Figures 3a to 3e illustrate a typical scenario on the decode side, where the decoder is receiving the sequence of frames emitted by the encoder of Figure 2. At each stage of the decoding process, the left hand side shows the incoming packet and the state of the decode buffer DPB prior to decode. On the right hand side is shown the decoded packet stream, with the state of the decode buffer DPB after the decode stage. The decode buffer operates according to a sliding window process, that is, on a first-in-first-out basis. Frames marked as long term references however are not subject to the sliding window process and are retained in the buffer.
According to Figure 3a, a packet N arrives, attached to an LT REFJJPDATE 0 command. This frame is placed in the buffer, and as there is a slot free, the frame N-1 is retained and the long term reference frame N is placed in the buffer as well, at location LTRO.

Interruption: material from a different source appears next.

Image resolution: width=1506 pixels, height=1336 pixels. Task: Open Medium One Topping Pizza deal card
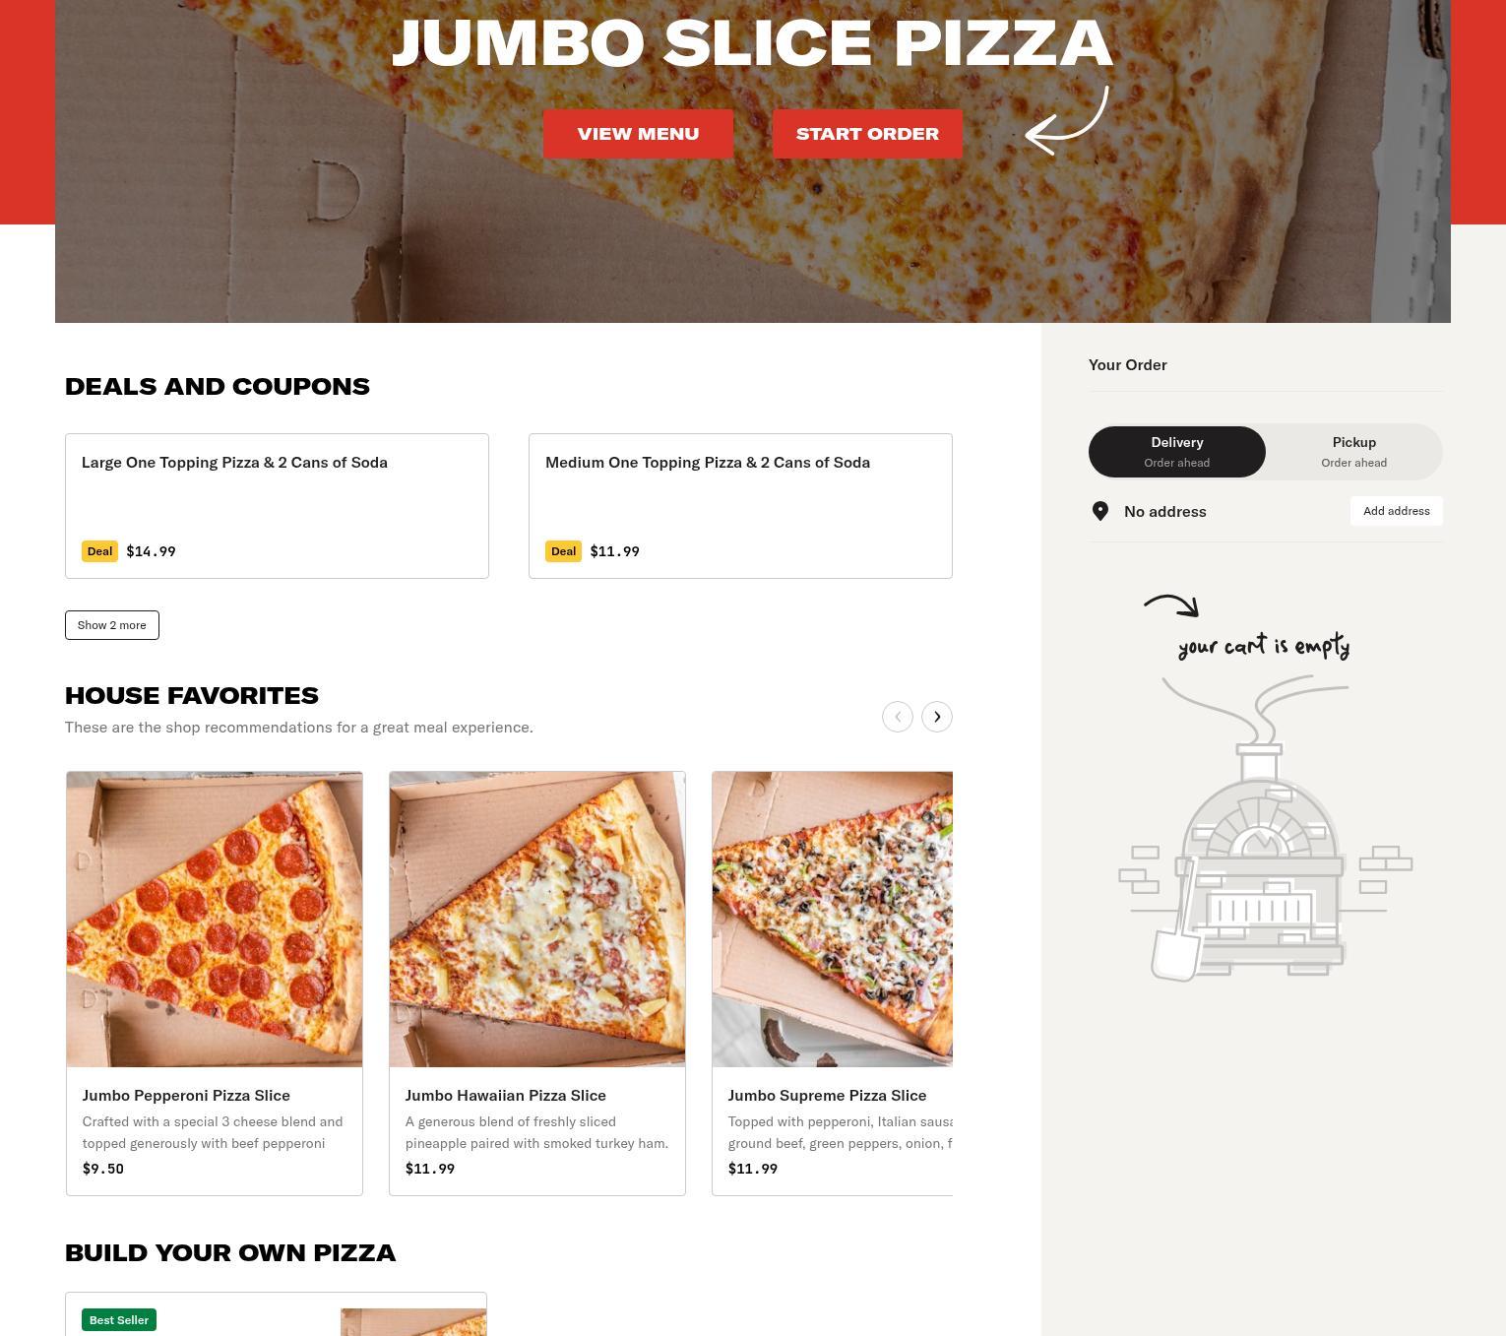tap(740, 506)
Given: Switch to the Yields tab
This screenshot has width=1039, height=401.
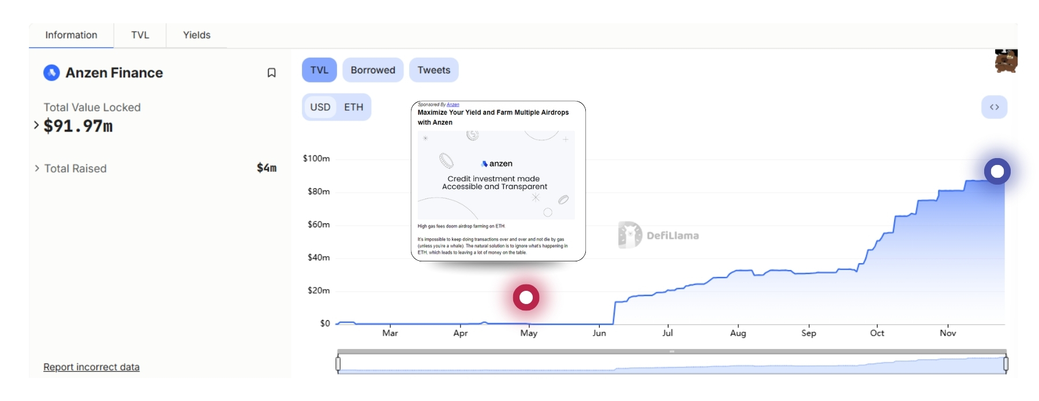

Figure 3b shows arrival of the packet K-2 which is not attached to an MMCO command. Prior to receipt, the buffer includes the previous frame K-3 and the long term reference frame N. The incoming frame K-2 pushes out the frame K-3, but the long term reference frame N is retained. The maximum number of "vacant slots", i.e. the size of the buffer, is determined by a parameter (e.g.
max_num_ref_frames in the H264 Standard). In the preceding example, the buffer size is set at 2.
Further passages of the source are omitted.